» **Stored data**

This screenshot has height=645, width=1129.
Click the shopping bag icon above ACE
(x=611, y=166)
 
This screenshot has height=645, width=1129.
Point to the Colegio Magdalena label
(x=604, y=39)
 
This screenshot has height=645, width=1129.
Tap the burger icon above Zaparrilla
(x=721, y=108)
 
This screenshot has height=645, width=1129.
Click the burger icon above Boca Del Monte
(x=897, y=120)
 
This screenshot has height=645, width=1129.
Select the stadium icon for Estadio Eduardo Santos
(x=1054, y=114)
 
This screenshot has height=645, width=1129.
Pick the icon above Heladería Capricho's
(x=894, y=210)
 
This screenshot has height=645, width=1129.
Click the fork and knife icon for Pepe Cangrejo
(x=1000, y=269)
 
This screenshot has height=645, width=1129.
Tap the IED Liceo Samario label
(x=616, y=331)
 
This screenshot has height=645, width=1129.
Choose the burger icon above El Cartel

» **Problem to work on**
Count how many lines in the rows contain the string "above", matching case exactly, and reply with only that number.

» **Expected answer**
5